This post is the second article of three about hardware accelerated video playback on the Wandboard. Todays topic is gstreamer basics and how gstreamer framework can be used from the linux command line.
The gstreamer framework is typically integrated in a movie player, and quite unnoticable for the user. Here, we will instead dive into the command line interface to gstreamer.
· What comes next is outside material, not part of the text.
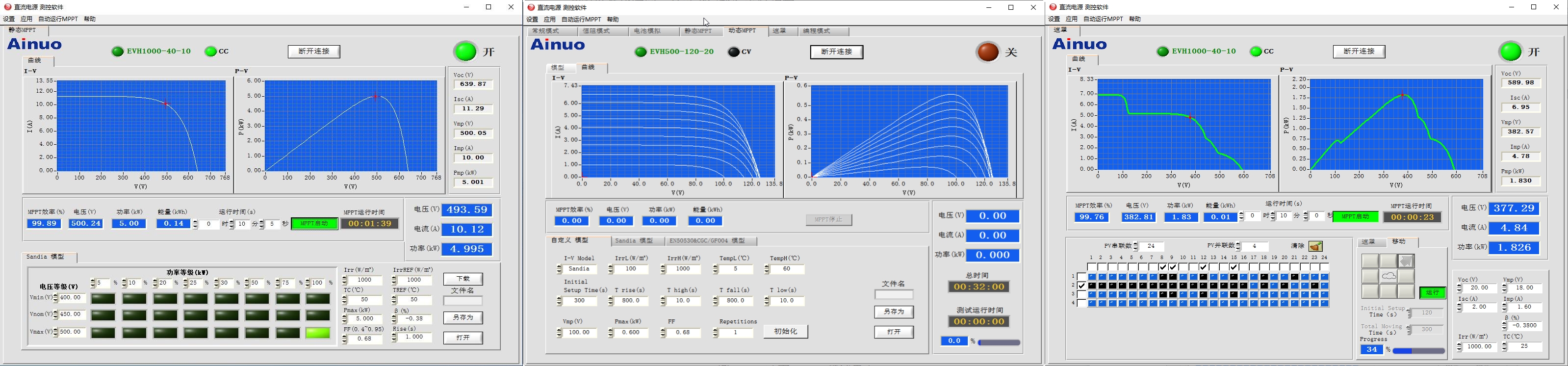Check the row 4 shading checkbox
Image resolution: width=1568 pixels, height=366 pixels.
coord(1081,303)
The main command is called gst-launch.
However that is not enough as such. One needs to give it arguments with:
– where to play from
– how to decode video / audio
– how to ‘display’ the result
The word display is in quotes, since gstreamer can read and send playback from several different sources. Here we will assume a video file is to be displayed on the screen.
An example command is:
% gst-launch filesrc location=movie.mp4 typefind=true \
! aiurdemux \
! vpudec \
The first argument to gst-launch is typically the video source. Typically the source is a media file, but it can be a network socket or just about anything. It is from where the videostream (encoded) is to be read. In the example command, the video is to be read from the file “movie.mp4”.
The sink is where to dump the decoded video, typically the screen, but can also be just about anything. Here the sink is mfw_v4lsink, which is to display it using the iMX6 Video4Linux output.
In between the source and the sink, a number of elements can be specified, acting as filters, converters etc. In the example command above, one important element is the vpudec one — that is the VPU video decoder element. More about that in part 3.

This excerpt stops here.